◆ About this task ◆
Exclude images and print all the records verbatim.

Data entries
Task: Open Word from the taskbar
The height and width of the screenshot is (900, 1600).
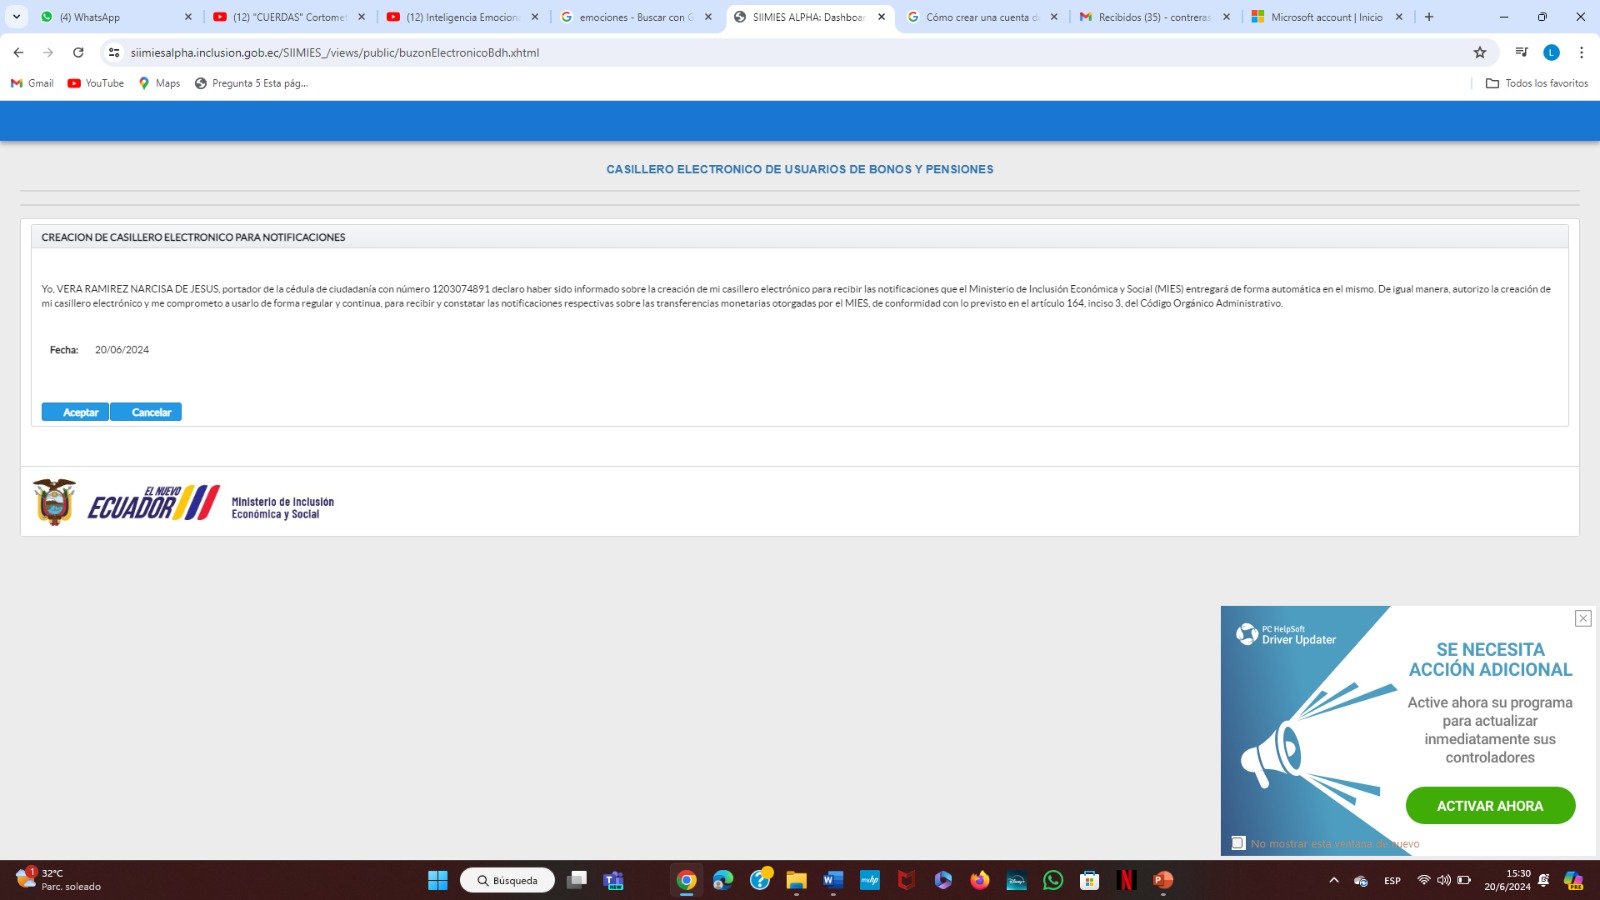Action: (x=833, y=880)
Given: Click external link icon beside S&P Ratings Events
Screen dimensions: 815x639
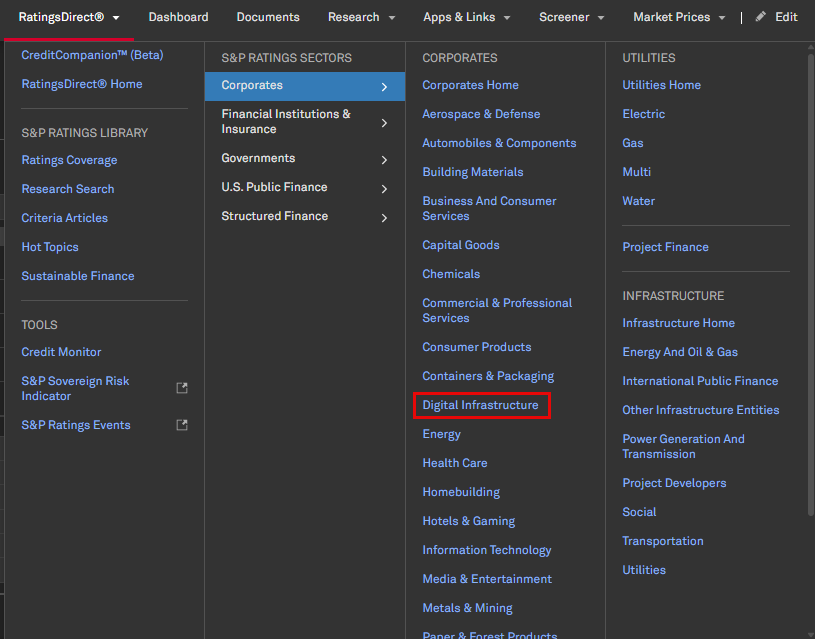Looking at the screenshot, I should pos(182,425).
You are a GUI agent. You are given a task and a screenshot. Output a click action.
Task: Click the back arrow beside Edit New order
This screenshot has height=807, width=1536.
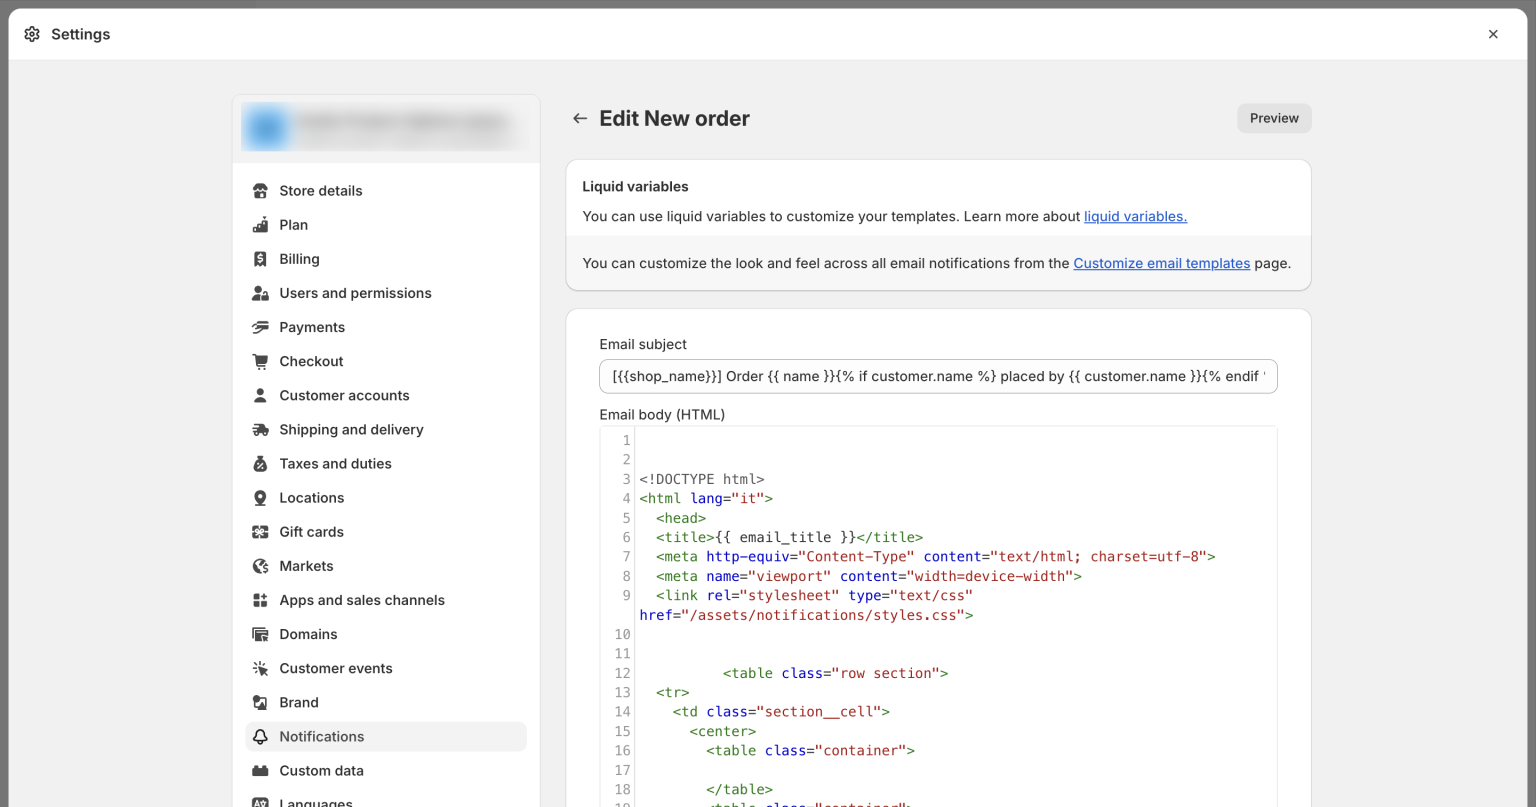580,118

◆ Solved exercise ◆
Task: Open Word from the taskbar
The height and width of the screenshot is (900, 1600).
Action: (x=833, y=880)
Given: Click external link icon beside S&P Ratings Events
Screen dimensions: 815x639
Looking at the screenshot, I should pos(182,425).
You are a GUI agent. You are given a task and a screenshot. Output a click action.
Task: Click the back arrow beside Edit New order
This screenshot has height=807, width=1536.
580,118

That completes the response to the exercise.